We’ll again get a PublicKeyCredential with an AuthenticatorAssertionResponse this time. The credential again includes the key identifier.

We also get the typechallenge, and origin from the clientDataJSON again. The signature is now included in the response, as well as the authenticatorData. We’ll need those and the clientDataJSON to verify that this was signed with the private key.

The authenticatorData includes some properties that are worth tracking First is the SHA256 hash of the origin you’re using, located within the first 32 bytes, which is useful for verifying that request comes from the same origin server. Second is the signCount, which is from byte 33 to 37. This is generated from the authenticator and should be compared to its previous value to ensure that nothing fishy is going on with the key. The value should always 0 when it’s a multi-device passkey and should be randomly larger than the previous signCount when it’s a single-device passkey.

Once you’ve asserted your login, you should be logged in — congratulations! Passkeys is a pretty great protocol, but it does come with some caveats.

Some downsides

There’s a lot of upside to Passkeys, however, there are some issues with it at the time of this writing. For one thing, passkeys is somewhat still early support-wise, with only single-device credentials allowed on Windows and very little support for Linux systems. Passkeys.dev provides a nice table that’s sort of like the Caniuse of this protocol.

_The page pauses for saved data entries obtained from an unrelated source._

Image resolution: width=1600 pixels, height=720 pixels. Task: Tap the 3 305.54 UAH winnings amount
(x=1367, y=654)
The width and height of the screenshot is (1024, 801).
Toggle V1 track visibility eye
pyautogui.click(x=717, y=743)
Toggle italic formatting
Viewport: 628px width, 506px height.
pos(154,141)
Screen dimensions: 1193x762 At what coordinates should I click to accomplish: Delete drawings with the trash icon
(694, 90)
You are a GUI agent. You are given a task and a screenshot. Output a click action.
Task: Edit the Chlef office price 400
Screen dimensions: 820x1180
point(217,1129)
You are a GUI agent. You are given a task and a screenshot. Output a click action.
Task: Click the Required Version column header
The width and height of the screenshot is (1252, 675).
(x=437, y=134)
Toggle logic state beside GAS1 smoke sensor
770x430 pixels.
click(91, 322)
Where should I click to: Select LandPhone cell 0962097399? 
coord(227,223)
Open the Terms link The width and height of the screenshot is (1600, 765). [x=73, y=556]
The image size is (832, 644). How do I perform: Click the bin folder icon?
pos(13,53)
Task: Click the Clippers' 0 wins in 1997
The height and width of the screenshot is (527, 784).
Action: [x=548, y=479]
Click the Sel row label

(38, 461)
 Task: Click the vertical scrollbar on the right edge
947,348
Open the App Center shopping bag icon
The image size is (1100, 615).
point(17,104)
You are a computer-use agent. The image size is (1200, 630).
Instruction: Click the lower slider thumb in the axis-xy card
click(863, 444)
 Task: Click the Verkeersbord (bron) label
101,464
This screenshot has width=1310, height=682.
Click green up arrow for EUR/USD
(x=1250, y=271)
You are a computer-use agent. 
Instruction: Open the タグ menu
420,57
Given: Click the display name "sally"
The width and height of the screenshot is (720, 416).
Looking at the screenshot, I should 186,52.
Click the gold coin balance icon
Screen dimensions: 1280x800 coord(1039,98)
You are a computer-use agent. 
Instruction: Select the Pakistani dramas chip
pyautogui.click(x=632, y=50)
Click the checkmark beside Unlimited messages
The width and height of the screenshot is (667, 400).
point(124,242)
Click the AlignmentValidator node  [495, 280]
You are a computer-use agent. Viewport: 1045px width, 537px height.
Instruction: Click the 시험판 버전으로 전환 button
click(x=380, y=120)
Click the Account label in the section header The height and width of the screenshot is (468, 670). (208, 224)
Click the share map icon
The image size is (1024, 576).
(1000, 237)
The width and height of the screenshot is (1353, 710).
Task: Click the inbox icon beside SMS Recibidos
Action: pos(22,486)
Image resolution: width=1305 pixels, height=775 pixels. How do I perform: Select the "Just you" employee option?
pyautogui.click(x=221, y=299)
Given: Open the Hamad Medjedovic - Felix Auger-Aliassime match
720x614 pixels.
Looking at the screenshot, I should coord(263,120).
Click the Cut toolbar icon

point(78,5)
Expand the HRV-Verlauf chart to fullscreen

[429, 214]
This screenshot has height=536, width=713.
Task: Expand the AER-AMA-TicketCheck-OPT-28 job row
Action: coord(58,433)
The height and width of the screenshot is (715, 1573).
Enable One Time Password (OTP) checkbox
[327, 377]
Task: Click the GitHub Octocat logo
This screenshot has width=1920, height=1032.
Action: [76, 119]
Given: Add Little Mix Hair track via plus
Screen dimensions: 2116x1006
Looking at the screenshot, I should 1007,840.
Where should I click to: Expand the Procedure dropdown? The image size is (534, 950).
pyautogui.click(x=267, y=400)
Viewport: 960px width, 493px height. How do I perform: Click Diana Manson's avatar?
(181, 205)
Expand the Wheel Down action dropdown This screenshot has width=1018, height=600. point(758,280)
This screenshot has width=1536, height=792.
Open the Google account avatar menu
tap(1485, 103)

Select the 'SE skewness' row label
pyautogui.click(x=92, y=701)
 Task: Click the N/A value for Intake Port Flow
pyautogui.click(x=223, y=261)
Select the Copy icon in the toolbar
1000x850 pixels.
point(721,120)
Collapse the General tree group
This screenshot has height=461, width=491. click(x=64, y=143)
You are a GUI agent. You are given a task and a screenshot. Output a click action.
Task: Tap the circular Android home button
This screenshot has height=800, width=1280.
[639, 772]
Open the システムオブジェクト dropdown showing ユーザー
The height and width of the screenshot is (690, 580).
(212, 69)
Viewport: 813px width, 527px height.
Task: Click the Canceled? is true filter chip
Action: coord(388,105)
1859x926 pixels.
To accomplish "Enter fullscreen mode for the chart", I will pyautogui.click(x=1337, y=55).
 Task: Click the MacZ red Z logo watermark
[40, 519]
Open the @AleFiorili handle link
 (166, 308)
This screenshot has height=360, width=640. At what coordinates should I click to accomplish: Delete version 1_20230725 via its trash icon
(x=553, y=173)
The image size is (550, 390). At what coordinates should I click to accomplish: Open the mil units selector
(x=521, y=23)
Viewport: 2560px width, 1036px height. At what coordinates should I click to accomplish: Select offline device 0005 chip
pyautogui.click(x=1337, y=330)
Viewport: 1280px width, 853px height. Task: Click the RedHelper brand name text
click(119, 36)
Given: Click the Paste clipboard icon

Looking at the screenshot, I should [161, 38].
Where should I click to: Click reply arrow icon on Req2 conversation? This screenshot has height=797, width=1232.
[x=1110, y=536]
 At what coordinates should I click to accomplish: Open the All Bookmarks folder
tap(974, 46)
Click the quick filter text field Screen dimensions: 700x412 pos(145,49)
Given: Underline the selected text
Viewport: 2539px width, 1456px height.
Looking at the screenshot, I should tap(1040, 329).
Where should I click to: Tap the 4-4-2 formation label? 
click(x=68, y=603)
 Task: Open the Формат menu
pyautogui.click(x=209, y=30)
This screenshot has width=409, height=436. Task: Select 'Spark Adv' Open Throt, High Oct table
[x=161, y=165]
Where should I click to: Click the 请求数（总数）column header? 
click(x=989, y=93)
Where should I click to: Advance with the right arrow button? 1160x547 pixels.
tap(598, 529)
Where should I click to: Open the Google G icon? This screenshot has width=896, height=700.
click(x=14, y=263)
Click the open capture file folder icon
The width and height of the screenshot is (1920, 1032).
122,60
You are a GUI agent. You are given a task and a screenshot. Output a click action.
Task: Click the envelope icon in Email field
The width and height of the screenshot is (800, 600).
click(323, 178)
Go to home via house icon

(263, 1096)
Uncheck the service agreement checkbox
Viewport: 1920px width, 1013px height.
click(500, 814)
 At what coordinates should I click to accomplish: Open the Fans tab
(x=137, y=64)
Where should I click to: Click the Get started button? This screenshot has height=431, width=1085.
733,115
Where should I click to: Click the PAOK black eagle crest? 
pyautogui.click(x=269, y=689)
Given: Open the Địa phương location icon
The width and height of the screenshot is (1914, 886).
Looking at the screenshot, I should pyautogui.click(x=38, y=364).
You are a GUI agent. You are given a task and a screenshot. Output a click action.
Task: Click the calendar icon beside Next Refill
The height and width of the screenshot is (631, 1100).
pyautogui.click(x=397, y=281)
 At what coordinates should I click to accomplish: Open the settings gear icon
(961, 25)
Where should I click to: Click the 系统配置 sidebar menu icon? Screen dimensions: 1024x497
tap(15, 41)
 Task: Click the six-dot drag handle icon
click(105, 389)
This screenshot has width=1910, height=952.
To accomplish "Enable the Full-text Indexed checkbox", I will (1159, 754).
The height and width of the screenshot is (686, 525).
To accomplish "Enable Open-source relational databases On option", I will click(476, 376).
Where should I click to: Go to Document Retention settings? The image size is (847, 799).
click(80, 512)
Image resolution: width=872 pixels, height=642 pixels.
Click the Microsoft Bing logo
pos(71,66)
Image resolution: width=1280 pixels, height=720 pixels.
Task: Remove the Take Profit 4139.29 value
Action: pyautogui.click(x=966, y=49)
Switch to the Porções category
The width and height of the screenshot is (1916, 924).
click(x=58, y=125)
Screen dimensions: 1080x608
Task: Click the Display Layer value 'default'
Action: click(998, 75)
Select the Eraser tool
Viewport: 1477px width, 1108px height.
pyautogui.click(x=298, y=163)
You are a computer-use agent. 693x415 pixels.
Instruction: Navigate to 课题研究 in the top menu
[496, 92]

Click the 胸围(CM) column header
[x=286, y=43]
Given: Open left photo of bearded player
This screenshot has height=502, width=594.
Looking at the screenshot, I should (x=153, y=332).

Also, Google’s and Apple’s passkeys platforms do not communicate with each other. If you want to get your credentials from your Android phone over to your iPhone… well, you’re out of luck for now. That’s not to say there is no interoperability! You can log in to your computer by using your phone as an authenticator. But it would be much cleaner just to have it built into the operating system and synced without it being locked at the vendor level.

Where are things going?

What does the passkeys protocol of the future look like? It looks pretty good! Once it gains support from more operating systems, there should be an uptake in usage, and you’ll start seeing it used more and more in the wild. Some password managers are even going to support them first-hand.

Passkeys are by no means only supported on the web. Android and iOS will both support native passkeys as first-class citizens. We’re still in the early days of all this, but expect to see it mentioned more and more.

After all, we eliminate the need for passwords, and by doing so, make the world safer for it!

Resources

Here are some more resources if you want to learn more about Passkeys. There’s also a repository and demo I put together for this article.

Passkeys: What the Heck and Why? originally published on CSS-Tricks, which is part of the DigitalOcean family. You should get the newsletter.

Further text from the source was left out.